This will short circuit the opportunities to display your own leadership and expectations, and create boredom, resentment, and lack of respect in your woman to you.

Your woman, she is wanting to be married to a good man who is not afraid to tell her "no", who is not afriad to share his own opinions and expectations and high standards, and work from his own leadership (read this as a woman will see it as HONESTY) to see that his family is happy, successful, solvent, and working together as a unit to improve the life of everyone in the family.

This is the good way for the good man to "love" his woman, and never to worry about some arbitrary 50/50, or whether she has only the laundry to worry about. 



> It just seems like we have compltely different views lately and am needing advice on how to approch the situation?


Different views is good and proper.

Just make sure your view is heard and expressed and demonstrated as much as hers, this is a relationship.

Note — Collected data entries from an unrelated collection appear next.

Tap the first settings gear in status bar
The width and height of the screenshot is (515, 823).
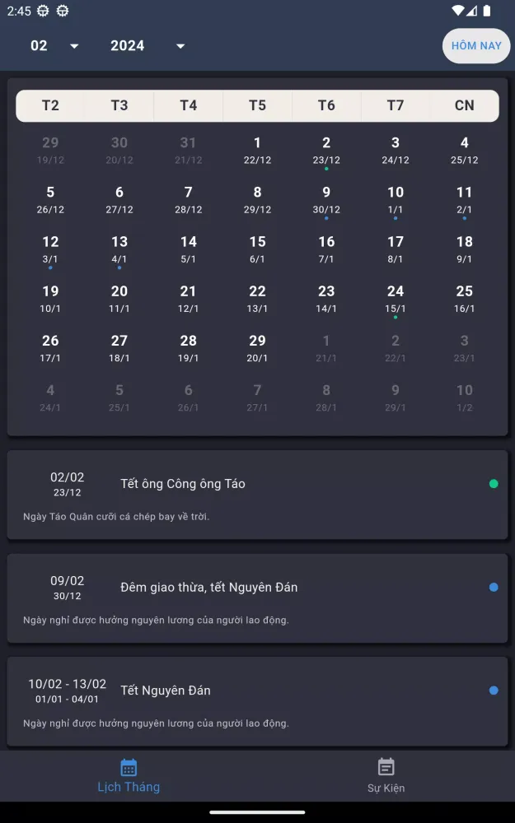coord(43,11)
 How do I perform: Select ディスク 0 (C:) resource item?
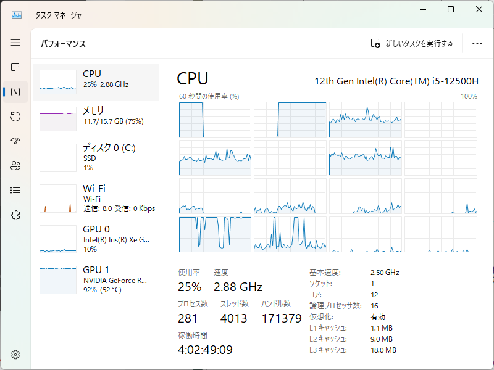click(96, 158)
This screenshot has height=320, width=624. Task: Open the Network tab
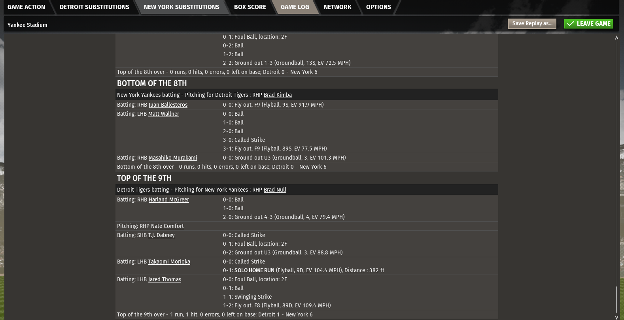click(x=338, y=7)
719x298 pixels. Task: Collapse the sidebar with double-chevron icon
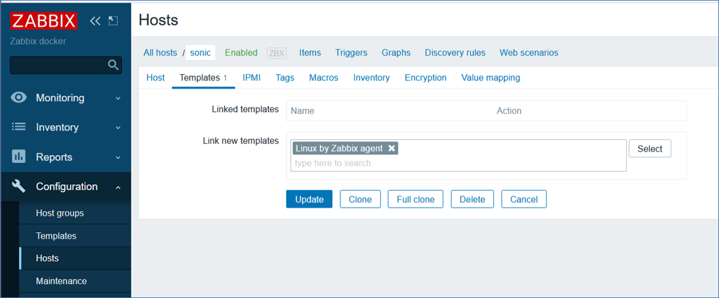tap(95, 21)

To make the fatal error to allow her view to outweigh yours, simply on some notion that you "love" her too much to disagree with her, is as driving a stake through the heart of her respect for you!

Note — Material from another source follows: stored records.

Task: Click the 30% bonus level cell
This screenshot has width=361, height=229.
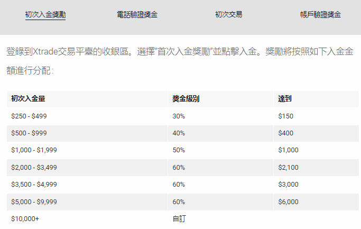Action: [220, 116]
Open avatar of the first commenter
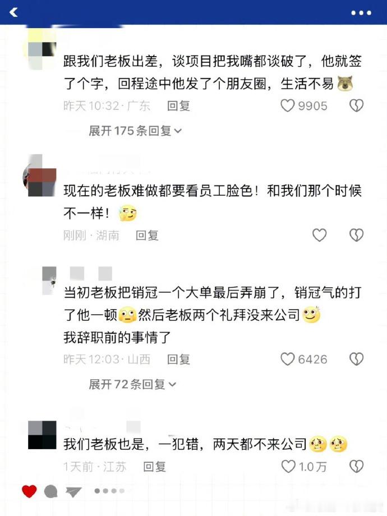The width and height of the screenshot is (387, 516). tap(42, 49)

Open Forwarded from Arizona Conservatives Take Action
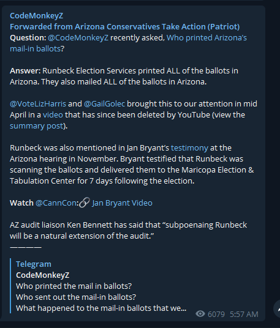[125, 26]
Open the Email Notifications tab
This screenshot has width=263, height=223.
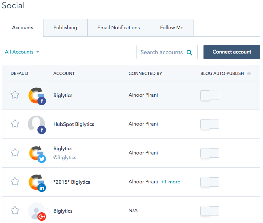(119, 28)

From this one post I can understand you have the best interest of your family at your heart, so do not do your family the ultimate disservice by failing to listen to your own council, or follow your own leadership. 

I wish you well.


----------



## FrancisMacomber (Jun 9, 2011)

You're finished. You've given your wife hand and let her dominate you for too long. The damage can't be undone. You sound like the consummate beta provider and your wife knows this and no, she doesn't appreciate it. 

You've two courses of action:

1. continue to live with your wife as the beast of burden that you've become, bearing whatever she throws on your back, including infidelity.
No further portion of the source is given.